==== Exercise data

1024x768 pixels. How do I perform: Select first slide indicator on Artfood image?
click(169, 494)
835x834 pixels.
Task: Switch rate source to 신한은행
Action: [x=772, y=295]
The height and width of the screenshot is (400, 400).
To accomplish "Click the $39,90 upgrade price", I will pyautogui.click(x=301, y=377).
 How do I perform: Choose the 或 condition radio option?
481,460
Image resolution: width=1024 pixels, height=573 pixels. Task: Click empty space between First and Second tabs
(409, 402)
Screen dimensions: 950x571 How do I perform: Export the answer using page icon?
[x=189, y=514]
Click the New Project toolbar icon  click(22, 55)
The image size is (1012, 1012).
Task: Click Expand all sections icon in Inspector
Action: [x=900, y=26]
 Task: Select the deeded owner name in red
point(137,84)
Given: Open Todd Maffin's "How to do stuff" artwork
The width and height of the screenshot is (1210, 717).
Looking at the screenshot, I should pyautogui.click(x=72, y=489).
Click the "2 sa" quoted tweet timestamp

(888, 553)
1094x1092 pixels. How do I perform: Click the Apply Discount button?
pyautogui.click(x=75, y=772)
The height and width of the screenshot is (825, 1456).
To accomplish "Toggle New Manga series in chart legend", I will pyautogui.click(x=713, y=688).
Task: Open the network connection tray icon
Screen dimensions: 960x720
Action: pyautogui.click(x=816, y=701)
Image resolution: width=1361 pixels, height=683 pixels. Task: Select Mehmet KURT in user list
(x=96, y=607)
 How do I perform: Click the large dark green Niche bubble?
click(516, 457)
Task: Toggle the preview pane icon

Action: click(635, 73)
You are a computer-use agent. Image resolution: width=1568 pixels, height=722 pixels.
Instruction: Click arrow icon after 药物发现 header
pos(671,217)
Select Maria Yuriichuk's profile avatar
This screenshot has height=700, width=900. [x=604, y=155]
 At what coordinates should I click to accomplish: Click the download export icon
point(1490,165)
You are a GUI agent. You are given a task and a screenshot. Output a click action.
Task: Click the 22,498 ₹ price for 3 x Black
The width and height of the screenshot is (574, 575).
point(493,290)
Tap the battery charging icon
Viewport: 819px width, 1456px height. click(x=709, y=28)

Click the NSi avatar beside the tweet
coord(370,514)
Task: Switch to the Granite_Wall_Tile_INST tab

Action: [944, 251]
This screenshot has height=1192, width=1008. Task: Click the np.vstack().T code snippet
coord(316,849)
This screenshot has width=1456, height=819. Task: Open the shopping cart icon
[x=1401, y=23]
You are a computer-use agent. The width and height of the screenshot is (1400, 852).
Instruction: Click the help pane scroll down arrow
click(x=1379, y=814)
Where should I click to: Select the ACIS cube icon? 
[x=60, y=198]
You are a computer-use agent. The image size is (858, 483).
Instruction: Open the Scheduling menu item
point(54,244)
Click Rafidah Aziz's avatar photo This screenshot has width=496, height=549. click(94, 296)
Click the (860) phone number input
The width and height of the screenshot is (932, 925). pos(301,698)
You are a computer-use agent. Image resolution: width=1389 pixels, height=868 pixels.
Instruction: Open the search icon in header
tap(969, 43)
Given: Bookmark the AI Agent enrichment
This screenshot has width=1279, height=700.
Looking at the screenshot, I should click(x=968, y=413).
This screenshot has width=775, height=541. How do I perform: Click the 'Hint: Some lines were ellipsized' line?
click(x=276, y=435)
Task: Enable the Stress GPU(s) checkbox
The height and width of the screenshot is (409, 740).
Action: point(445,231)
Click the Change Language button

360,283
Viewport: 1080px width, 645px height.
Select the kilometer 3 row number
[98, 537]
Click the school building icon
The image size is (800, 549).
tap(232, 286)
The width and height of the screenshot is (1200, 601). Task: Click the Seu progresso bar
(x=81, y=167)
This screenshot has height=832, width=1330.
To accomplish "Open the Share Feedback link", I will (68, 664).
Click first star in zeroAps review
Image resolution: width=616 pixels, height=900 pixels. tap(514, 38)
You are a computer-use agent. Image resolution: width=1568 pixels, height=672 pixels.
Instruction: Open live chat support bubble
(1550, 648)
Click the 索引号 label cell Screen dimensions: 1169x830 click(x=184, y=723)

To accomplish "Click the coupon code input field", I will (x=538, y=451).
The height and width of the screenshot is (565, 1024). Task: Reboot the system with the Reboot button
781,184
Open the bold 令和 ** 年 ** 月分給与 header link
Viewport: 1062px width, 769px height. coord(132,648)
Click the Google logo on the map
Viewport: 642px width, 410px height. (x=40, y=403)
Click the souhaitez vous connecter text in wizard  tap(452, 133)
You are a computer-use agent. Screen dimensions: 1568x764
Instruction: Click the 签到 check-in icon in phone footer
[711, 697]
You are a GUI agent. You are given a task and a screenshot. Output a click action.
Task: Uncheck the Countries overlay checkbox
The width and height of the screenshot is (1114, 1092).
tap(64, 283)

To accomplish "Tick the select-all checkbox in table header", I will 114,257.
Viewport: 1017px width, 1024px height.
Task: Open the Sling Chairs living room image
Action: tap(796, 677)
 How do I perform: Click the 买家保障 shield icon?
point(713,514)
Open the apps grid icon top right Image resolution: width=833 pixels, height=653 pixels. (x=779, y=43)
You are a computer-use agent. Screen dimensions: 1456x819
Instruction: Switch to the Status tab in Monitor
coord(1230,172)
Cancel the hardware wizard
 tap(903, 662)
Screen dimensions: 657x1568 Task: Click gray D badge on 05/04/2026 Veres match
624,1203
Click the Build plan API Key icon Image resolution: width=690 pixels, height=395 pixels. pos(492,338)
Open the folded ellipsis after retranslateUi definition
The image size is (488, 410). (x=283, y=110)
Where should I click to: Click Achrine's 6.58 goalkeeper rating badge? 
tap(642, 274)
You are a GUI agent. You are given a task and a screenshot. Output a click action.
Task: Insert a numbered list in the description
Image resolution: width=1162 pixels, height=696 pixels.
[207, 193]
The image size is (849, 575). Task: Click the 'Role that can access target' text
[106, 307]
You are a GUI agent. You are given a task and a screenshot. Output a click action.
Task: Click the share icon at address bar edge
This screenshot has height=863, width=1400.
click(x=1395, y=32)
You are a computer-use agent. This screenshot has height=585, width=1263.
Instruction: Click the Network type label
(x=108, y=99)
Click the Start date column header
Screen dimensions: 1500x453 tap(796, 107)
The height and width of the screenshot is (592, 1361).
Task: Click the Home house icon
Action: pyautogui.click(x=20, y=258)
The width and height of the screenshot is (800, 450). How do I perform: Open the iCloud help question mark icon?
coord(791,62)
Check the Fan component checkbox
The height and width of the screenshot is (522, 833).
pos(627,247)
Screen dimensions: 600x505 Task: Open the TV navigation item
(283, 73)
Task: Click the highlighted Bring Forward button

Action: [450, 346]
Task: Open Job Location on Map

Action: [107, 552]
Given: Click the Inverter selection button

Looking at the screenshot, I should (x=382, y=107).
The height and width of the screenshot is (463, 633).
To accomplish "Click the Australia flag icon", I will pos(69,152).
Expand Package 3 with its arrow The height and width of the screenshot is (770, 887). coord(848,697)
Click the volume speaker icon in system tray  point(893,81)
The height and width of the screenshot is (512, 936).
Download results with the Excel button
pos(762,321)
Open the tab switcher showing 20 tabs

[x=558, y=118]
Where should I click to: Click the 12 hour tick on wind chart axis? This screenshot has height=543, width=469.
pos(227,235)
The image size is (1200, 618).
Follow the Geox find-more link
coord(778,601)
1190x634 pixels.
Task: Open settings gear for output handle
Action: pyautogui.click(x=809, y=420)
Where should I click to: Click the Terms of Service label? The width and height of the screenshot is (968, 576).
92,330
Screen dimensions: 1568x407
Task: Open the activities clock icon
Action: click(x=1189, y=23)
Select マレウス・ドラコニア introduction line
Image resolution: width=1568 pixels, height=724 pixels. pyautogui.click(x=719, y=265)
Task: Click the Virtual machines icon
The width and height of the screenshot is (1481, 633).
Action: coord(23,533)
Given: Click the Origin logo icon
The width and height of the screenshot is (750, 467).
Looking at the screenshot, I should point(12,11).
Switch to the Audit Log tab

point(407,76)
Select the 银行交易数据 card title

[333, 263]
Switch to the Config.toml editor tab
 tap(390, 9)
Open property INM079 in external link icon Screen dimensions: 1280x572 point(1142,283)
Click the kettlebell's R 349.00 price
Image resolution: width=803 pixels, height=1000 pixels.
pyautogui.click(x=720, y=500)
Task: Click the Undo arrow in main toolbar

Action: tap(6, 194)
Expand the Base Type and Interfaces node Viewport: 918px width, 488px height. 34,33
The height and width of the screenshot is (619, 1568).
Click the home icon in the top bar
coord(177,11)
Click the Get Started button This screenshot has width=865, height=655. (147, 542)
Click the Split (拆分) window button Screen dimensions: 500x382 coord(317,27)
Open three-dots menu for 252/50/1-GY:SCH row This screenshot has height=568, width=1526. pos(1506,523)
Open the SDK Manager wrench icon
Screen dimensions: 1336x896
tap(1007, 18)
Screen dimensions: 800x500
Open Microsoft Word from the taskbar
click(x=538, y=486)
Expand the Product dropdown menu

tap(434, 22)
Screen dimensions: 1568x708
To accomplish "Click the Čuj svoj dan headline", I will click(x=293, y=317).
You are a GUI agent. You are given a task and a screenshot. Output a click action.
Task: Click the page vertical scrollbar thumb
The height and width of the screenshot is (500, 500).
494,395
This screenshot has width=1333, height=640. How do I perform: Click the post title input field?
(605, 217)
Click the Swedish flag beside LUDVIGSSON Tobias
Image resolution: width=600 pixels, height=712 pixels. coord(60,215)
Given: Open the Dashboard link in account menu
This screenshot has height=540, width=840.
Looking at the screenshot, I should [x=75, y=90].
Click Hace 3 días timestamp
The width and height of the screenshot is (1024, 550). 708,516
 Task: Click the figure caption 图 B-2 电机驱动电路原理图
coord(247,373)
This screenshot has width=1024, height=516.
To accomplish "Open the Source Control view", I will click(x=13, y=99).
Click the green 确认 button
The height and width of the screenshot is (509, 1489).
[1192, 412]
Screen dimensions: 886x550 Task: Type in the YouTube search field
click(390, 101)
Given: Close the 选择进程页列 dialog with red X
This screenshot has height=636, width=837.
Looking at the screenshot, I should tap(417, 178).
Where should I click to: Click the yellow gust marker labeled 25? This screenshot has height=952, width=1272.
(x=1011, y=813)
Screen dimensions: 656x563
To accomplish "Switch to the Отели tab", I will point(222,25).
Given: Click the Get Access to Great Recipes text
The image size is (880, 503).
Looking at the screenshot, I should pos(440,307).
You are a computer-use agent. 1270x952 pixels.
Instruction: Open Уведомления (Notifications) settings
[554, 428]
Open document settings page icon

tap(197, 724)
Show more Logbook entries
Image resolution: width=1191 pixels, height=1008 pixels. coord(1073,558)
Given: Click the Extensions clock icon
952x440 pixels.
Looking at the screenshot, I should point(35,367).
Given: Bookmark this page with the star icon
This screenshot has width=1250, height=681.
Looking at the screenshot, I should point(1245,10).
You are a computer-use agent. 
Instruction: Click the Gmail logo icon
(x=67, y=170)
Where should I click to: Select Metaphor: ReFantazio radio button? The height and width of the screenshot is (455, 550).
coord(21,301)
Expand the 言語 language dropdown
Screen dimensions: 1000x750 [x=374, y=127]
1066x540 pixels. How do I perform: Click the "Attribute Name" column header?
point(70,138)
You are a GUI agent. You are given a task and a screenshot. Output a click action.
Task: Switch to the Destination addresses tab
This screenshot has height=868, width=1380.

========

Directions for this task
Give back exactly the lines above starting at the line where "Instruction: Click the 签到" appears and ending at the line where "Task: Click the share" appears, both included, with no other lines.

Output of the exercise
Instruction: Click the 签到 check-in icon in phone footer
[711, 697]
You are a GUI agent. You are given a task and a screenshot. Output a click action.
Task: Uncheck the Countries overlay checkbox
The width and height of the screenshot is (1114, 1092).
tap(64, 283)

To accomplish "Tick the select-all checkbox in table header", I will 114,257.
Viewport: 1017px width, 1024px height.
Task: Open the Sling Chairs living room image
Action: tap(796, 677)
 How do I perform: Click the 买家保障 shield icon?
point(713,514)
Open the apps grid icon top right Image resolution: width=833 pixels, height=653 pixels. (x=779, y=43)
You are a computer-use agent. Screen dimensions: 1456x819
Instruction: Switch to the Status tab in Monitor
coord(1230,172)
Cancel the hardware wizard
 tap(903, 662)
Screen dimensions: 657x1568 Task: Click gray D badge on 05/04/2026 Veres match
624,1203
Click the Build plan API Key icon Image resolution: width=690 pixels, height=395 pixels. pos(492,338)
Open the folded ellipsis after retranslateUi definition
The image size is (488, 410). (x=283, y=110)
Where should I click to: Click Achrine's 6.58 goalkeeper rating badge? 
tap(642, 274)
You are a GUI agent. You are given a task and a screenshot. Output a click action.
Task: Insert a numbered list in the description
Image resolution: width=1162 pixels, height=696 pixels.
[207, 193]
The image size is (849, 575). Task: Click the 'Role that can access target' text
[106, 307]
You are a GUI agent. You are given a task and a screenshot. Output a click action.
Task: Click the share icon at address bar edge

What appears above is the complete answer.